PROBLEM DESCRIPTION: Filter the listing below down to the lines with the word "will" and copy those.

DATA SECTION:
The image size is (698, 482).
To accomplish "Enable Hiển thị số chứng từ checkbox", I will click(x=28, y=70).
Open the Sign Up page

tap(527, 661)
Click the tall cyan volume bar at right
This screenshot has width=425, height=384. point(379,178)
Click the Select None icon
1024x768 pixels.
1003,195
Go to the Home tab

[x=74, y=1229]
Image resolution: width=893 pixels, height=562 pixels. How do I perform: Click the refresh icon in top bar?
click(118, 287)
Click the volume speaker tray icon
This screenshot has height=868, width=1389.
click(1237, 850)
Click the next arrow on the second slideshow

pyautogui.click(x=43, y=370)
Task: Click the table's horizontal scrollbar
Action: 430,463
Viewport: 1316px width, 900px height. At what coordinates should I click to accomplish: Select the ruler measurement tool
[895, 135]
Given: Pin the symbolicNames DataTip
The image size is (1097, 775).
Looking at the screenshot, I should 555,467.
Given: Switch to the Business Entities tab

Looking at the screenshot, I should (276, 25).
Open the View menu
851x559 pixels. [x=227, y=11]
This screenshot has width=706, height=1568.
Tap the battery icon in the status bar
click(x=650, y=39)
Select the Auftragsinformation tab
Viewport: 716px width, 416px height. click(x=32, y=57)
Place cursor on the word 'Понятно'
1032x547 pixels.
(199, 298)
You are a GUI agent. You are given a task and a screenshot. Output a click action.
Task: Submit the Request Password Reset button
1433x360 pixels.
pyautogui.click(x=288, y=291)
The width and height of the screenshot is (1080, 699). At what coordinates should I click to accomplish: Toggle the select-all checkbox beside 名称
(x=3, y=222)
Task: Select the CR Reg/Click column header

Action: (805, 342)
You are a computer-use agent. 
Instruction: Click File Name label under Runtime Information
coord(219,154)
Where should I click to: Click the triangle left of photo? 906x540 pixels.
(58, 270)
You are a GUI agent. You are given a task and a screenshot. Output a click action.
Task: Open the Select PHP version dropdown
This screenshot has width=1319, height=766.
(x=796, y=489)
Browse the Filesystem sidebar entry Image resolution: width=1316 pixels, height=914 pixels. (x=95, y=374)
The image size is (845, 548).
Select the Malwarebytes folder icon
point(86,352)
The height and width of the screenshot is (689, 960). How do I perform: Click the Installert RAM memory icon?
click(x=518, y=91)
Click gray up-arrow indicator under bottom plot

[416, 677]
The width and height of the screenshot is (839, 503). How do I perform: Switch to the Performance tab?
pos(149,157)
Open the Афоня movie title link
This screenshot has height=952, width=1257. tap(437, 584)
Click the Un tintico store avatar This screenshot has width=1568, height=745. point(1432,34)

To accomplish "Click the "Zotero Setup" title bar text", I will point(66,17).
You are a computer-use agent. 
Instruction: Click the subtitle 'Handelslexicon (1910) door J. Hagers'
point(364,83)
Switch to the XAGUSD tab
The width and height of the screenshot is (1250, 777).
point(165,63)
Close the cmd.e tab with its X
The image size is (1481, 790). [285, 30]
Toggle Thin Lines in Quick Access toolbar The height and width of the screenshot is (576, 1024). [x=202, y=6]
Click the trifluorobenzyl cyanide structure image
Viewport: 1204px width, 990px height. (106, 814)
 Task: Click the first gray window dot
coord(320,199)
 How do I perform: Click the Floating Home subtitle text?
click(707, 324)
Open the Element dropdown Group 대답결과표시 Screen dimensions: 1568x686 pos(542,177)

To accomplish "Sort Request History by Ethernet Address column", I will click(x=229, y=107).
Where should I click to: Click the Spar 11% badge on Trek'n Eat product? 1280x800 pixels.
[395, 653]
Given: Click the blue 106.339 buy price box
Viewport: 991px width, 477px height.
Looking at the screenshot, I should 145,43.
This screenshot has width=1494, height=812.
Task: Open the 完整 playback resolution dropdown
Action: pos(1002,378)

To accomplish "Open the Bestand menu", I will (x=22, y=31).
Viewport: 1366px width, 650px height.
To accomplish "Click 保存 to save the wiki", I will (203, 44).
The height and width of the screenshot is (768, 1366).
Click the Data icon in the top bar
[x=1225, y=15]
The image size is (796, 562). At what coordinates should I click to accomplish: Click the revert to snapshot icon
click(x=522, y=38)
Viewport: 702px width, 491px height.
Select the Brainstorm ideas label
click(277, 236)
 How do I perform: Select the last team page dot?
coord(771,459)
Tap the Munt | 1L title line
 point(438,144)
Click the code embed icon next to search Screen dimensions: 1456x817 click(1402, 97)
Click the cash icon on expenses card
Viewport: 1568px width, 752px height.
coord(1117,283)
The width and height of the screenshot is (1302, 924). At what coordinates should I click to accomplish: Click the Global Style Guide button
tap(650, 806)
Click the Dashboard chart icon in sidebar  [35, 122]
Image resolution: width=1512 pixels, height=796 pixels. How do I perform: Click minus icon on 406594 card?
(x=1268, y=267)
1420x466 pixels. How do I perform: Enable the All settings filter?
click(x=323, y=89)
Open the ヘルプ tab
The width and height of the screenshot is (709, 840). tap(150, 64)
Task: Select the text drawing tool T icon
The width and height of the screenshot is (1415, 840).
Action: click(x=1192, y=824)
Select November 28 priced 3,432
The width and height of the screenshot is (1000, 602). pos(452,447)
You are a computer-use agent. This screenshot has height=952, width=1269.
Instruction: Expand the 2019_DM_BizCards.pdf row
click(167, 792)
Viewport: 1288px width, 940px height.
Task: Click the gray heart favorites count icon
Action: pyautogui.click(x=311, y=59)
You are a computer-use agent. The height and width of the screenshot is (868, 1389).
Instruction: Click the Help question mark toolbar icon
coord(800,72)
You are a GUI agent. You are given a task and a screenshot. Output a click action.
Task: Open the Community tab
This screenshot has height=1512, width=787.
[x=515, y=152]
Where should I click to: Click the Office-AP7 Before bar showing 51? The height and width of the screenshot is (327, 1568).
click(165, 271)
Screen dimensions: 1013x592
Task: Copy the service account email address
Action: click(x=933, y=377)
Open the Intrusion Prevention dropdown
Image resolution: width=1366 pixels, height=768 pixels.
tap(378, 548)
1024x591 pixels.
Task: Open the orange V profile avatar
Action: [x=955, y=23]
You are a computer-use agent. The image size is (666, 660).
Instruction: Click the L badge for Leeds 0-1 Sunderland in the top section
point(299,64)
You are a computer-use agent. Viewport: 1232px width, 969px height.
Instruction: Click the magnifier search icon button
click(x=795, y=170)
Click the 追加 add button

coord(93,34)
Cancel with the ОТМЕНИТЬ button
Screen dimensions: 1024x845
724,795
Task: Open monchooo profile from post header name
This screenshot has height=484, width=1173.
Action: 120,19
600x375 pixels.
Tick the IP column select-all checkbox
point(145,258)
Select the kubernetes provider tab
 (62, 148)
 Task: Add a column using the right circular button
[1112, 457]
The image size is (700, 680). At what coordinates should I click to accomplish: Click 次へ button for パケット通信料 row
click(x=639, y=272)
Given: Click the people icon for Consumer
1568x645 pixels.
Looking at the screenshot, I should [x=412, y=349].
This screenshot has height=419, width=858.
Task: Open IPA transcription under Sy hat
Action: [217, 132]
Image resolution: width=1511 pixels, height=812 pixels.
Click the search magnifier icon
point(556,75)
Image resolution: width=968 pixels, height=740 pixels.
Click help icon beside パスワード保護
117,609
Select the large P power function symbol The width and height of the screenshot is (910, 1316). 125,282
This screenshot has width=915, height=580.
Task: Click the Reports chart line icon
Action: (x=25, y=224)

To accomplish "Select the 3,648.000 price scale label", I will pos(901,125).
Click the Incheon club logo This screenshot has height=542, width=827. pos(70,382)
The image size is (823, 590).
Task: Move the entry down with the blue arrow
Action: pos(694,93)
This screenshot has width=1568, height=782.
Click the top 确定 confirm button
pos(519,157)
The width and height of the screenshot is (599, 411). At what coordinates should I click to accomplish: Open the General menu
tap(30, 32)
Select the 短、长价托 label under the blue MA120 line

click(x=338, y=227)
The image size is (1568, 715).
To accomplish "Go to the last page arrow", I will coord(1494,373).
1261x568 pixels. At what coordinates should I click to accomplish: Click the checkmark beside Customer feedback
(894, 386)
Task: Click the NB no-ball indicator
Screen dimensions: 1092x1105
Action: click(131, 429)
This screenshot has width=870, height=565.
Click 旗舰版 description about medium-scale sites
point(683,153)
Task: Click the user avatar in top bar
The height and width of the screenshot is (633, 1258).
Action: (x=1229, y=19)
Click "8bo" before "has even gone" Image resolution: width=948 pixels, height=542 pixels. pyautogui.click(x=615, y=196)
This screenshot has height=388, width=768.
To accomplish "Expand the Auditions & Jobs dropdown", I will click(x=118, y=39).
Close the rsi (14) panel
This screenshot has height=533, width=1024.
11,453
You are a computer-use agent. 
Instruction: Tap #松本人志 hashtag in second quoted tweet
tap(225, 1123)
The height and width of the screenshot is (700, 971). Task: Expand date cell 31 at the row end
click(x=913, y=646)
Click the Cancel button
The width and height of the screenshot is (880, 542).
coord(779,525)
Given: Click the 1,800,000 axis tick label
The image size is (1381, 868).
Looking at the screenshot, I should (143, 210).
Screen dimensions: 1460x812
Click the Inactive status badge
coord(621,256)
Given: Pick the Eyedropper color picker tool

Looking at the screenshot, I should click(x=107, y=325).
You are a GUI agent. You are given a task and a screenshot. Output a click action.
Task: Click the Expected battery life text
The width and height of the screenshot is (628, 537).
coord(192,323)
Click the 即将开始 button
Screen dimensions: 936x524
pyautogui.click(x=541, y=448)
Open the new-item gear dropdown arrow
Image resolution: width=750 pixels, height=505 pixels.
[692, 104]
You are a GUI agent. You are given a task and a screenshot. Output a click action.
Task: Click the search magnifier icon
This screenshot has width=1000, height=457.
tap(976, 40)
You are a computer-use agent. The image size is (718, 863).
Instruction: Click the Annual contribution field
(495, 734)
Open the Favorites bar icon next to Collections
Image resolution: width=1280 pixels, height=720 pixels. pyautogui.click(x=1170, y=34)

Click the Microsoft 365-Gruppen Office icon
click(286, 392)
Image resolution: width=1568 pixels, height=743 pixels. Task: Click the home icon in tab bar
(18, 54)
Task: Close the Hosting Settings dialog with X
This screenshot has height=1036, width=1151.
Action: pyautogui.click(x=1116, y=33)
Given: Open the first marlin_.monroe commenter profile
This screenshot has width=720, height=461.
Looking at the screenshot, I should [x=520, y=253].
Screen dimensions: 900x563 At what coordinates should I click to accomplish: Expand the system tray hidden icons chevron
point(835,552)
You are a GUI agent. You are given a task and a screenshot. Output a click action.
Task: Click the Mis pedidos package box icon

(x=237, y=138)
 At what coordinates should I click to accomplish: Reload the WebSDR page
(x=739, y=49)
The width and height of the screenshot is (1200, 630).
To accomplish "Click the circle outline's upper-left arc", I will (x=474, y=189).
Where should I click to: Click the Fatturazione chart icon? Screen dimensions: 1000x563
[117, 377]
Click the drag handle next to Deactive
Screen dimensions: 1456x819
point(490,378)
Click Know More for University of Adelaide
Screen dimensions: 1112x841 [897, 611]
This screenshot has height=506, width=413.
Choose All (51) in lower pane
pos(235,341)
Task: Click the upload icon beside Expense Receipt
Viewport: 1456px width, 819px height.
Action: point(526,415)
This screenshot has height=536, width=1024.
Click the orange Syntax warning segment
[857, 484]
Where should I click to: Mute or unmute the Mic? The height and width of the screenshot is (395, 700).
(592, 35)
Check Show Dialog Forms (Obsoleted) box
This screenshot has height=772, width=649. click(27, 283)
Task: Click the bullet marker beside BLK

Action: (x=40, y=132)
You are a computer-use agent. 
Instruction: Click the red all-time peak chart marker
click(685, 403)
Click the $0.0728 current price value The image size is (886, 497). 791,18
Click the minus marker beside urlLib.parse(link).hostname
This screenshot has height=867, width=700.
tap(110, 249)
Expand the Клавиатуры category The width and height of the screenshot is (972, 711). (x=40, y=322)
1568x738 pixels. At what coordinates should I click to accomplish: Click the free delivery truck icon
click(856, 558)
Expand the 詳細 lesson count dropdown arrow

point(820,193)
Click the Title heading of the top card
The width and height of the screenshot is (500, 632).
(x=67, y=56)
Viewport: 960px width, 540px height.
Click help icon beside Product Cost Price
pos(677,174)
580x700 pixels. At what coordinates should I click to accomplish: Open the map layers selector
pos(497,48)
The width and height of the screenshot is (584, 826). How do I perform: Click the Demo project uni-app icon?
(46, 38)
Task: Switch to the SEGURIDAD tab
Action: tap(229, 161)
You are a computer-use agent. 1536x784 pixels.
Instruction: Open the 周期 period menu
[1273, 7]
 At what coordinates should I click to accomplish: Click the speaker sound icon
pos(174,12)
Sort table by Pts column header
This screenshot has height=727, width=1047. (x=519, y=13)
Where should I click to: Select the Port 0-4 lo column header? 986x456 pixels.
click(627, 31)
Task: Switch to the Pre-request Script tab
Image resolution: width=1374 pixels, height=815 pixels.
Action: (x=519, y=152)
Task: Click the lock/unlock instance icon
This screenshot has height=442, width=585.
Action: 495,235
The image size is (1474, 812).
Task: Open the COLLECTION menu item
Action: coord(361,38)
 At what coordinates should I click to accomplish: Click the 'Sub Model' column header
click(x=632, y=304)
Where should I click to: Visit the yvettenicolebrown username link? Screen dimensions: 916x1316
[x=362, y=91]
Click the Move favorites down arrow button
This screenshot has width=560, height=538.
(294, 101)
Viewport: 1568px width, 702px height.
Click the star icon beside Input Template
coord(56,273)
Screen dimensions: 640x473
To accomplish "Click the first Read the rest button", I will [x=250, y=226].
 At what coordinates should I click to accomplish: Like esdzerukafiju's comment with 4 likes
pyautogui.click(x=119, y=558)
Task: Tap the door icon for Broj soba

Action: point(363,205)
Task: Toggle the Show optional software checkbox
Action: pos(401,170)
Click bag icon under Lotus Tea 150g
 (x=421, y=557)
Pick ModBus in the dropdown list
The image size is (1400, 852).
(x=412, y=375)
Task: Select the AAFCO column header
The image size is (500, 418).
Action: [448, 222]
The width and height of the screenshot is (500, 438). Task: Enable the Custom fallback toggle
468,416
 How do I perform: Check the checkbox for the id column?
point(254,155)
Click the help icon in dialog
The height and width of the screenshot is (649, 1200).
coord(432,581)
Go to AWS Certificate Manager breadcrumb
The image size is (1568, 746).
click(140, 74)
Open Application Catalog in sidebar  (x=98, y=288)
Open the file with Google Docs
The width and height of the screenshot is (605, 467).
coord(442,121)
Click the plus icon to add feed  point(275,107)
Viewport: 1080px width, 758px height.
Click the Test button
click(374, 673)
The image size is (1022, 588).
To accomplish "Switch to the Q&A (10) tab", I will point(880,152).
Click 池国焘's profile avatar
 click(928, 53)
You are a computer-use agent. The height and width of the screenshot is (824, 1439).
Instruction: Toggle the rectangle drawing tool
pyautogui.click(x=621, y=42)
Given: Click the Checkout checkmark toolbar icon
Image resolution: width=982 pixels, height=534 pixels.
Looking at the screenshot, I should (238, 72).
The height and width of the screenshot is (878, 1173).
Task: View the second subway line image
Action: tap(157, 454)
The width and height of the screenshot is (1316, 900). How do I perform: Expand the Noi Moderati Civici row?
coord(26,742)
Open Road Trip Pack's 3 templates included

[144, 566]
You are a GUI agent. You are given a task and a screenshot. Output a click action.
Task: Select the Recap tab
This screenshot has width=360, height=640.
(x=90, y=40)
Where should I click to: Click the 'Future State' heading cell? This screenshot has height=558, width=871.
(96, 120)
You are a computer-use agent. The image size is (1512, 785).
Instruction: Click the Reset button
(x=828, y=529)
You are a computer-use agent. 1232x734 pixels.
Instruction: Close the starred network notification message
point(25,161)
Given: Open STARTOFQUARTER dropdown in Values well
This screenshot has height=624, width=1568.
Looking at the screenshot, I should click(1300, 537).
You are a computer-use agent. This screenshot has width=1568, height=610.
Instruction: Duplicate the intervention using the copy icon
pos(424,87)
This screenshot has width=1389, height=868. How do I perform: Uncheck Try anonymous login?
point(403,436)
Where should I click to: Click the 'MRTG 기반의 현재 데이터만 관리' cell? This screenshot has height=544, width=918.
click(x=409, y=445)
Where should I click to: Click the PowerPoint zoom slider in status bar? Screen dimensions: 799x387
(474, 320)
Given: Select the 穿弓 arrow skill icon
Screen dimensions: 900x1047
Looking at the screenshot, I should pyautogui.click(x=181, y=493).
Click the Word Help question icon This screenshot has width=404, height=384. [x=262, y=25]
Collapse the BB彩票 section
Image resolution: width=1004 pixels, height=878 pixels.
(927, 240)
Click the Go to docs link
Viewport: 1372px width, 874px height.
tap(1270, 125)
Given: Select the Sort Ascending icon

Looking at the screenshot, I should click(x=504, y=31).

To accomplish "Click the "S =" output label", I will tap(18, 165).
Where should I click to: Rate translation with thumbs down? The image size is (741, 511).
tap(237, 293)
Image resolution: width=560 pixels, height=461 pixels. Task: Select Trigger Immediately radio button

ANSWER SECTION:
To accomplish "Enable Hiển thị số chứng từ checkbox", I will click(x=28, y=70).
To accomplish "Click the "Zotero Setup" title bar text", I will point(66,17).
To accomplish "Sort Request History by Ethernet Address column", I will click(x=229, y=107).
To accomplish "Open the Bestand menu", I will (x=22, y=31).
To accomplish "Click 保存 to save the wiki", I will (203, 44).
To accomplish "Select the 3,648.000 price scale label", I will pos(901,125).
To accomplish "Go to the last page arrow", I will coord(1494,373).
To accomplish "Expand the Auditions & Jobs dropdown", I will click(x=118, y=39).
To accomplish "Click the circle outline's upper-left arc", I will (x=474, y=189).
To accomplish "Click the first Read the rest button", I will [x=250, y=226].
To accomplish "Switch to the Q&A (10) tab", I will point(880,152).
To accomplish "Click the "S =" output label", I will tap(18, 165).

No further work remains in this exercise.